_GOAL OF THE EXERCISE_. Please output the records below in full, exactly as given, but without the images.

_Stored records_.
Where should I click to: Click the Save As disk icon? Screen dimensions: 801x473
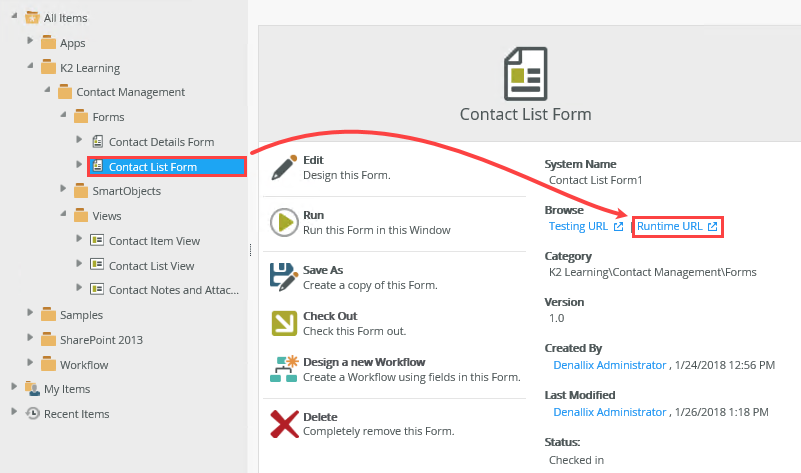(284, 276)
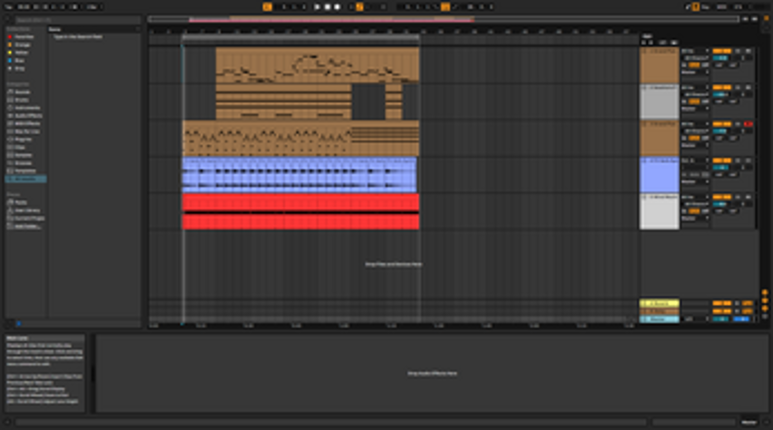
Task: Open the Master output dropdown on first track
Action: (x=695, y=72)
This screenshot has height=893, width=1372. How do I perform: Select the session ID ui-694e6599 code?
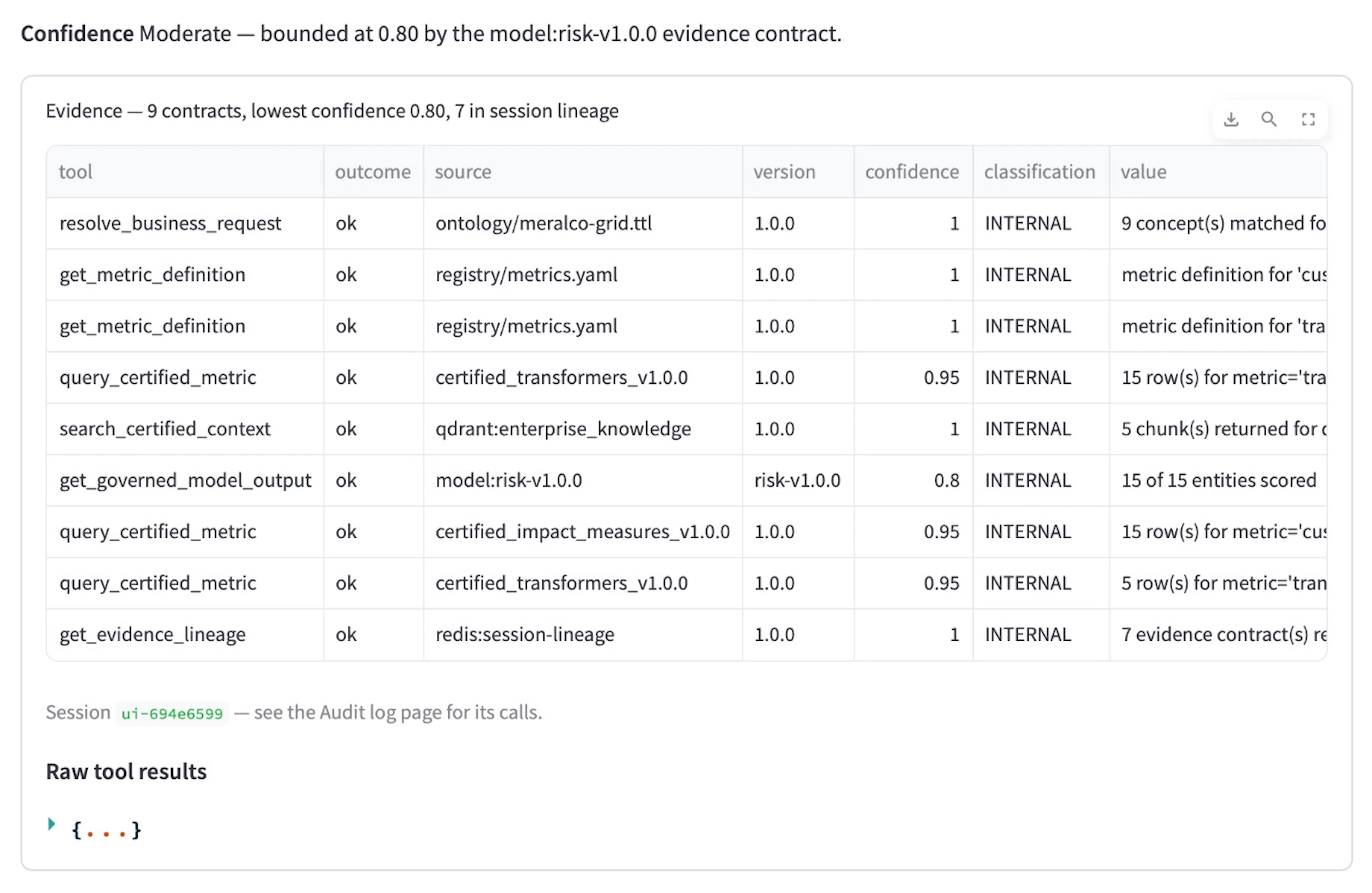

_ANSWER BOX_.
Where should I click to: Click the Save As disk icon? Screen dimensions: 801x473
(284, 276)
Task: Open the Master output dropdown on first track
Action: (x=695, y=72)
This screenshot has height=893, width=1372. How do I perform: Select the session ID ui-694e6599 code?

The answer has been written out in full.